:: PROBLEM TO WORK ON ::
Pick out and copy every line in the listing below that contains the word "pixels". Case counts.

++++++++

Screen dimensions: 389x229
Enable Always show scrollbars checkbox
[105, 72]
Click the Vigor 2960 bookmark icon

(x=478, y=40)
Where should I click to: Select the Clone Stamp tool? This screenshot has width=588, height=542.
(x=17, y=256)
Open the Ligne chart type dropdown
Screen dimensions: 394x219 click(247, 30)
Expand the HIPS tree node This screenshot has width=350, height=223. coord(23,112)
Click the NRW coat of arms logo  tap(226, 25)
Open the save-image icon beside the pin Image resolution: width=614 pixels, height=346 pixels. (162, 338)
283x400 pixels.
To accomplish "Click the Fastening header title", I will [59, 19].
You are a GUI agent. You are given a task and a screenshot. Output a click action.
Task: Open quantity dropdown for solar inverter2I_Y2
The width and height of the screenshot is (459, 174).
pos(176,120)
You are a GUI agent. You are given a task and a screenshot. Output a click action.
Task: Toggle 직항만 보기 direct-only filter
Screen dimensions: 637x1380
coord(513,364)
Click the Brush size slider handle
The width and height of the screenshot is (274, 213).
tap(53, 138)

++++++++

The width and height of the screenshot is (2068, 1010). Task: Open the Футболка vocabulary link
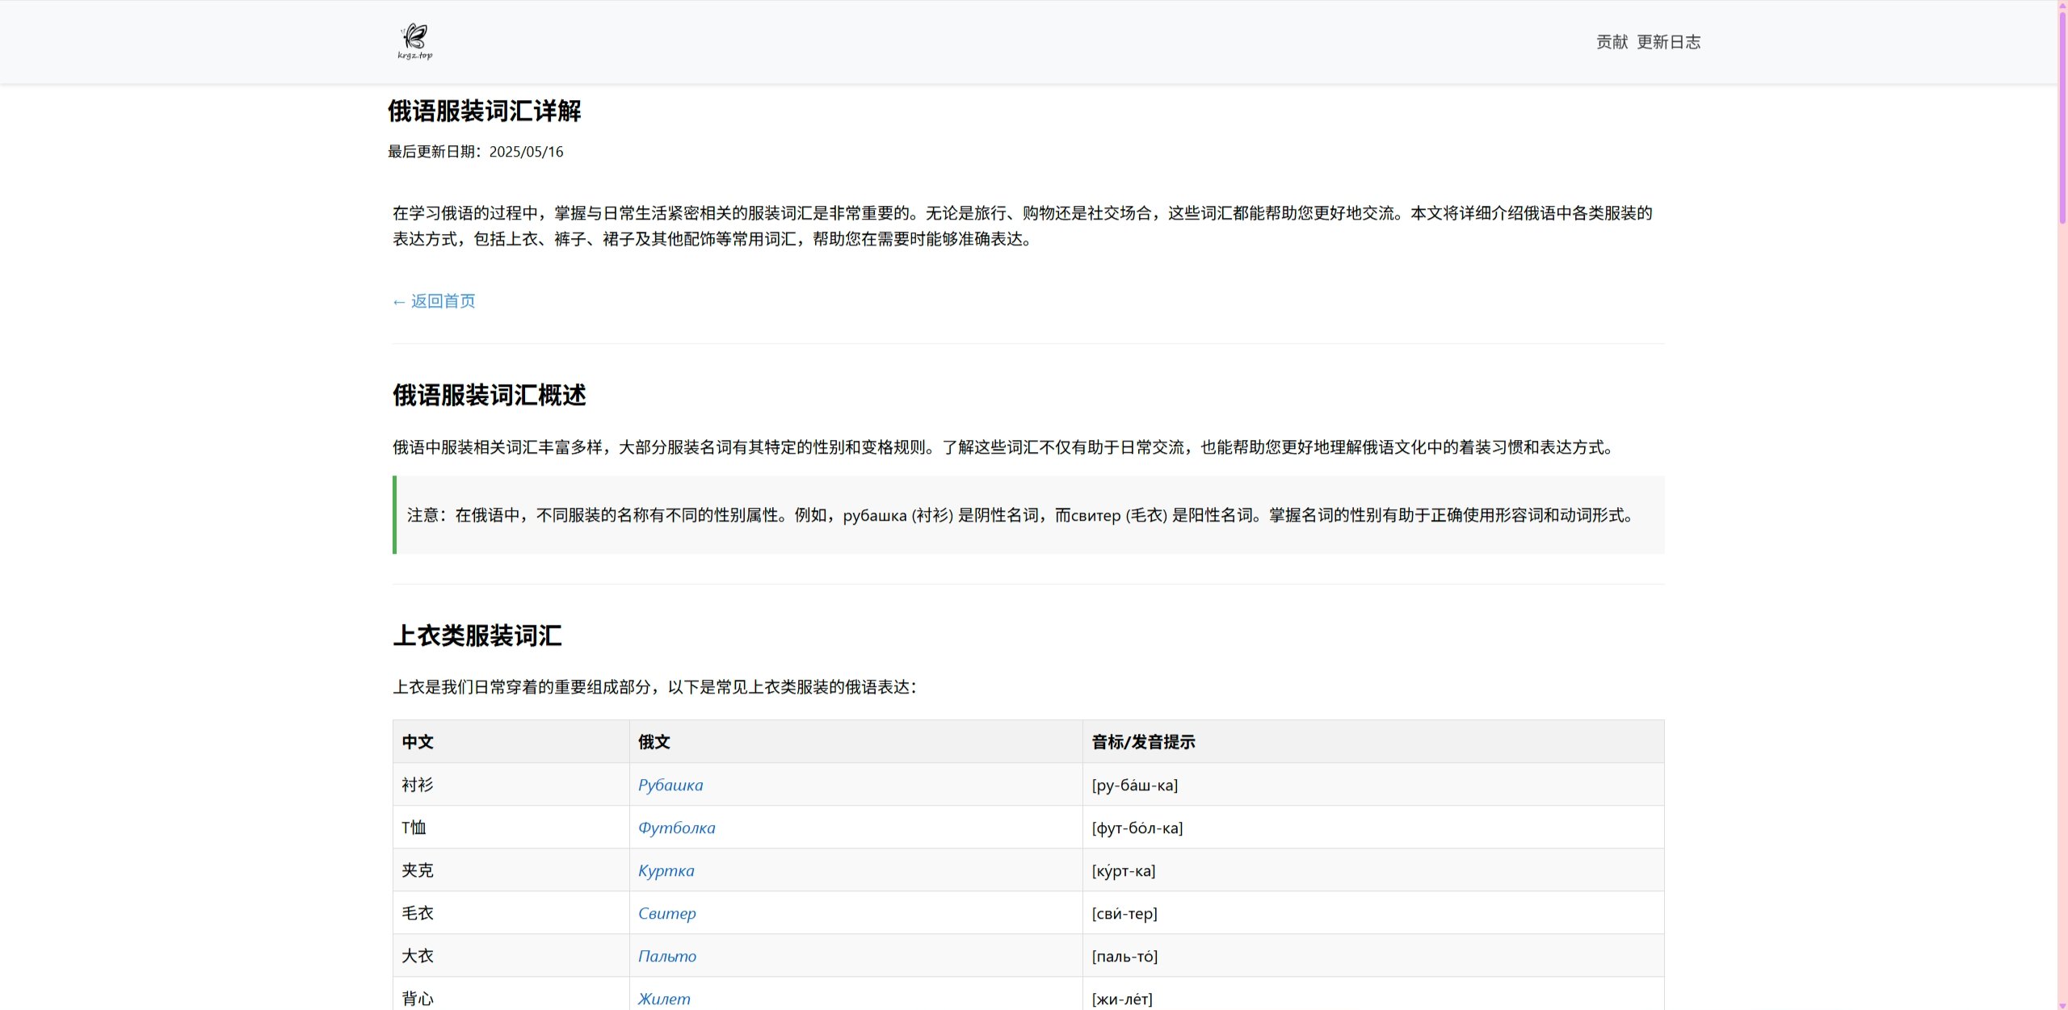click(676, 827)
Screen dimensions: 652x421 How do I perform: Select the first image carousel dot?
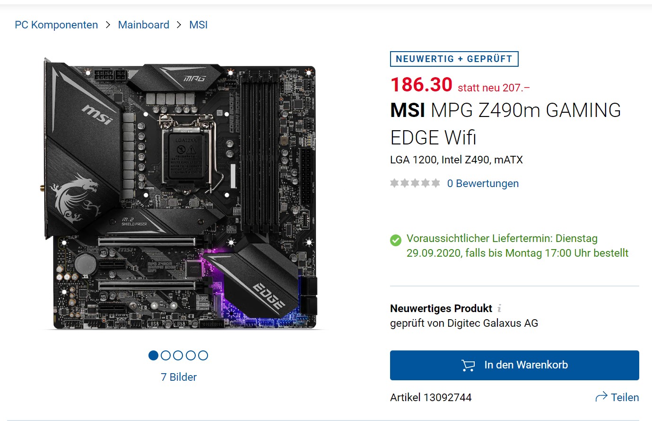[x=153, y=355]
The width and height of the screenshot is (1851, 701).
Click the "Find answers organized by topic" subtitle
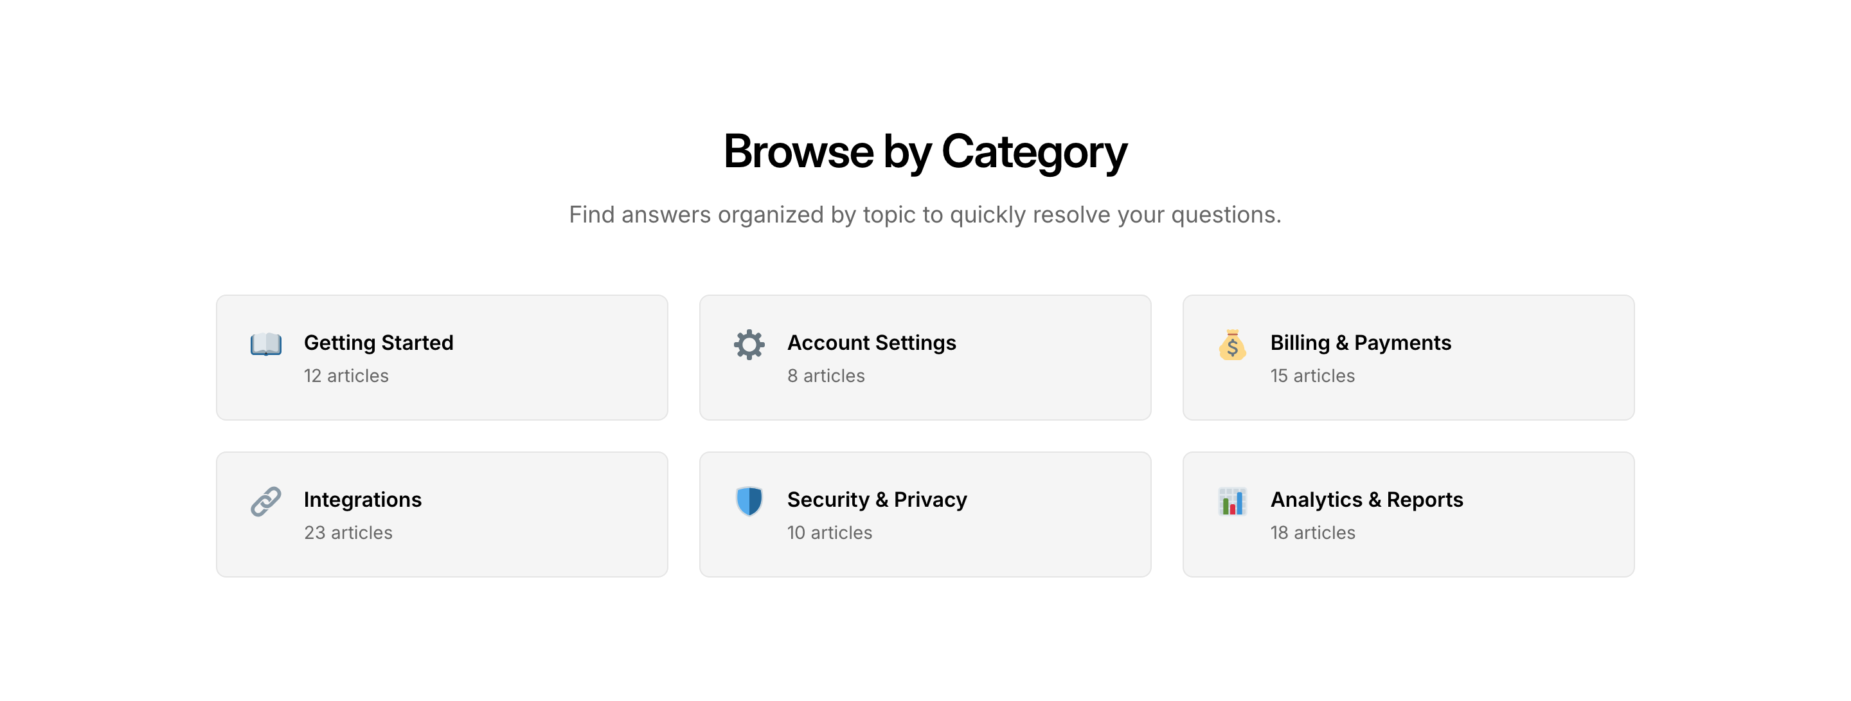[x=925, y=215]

++++++++

:: FINISHED EXERCISE ::
Open the save-image icon beside the pin Image resolution: width=614 pixels, height=346 pixels. (162, 338)
283x400 pixels.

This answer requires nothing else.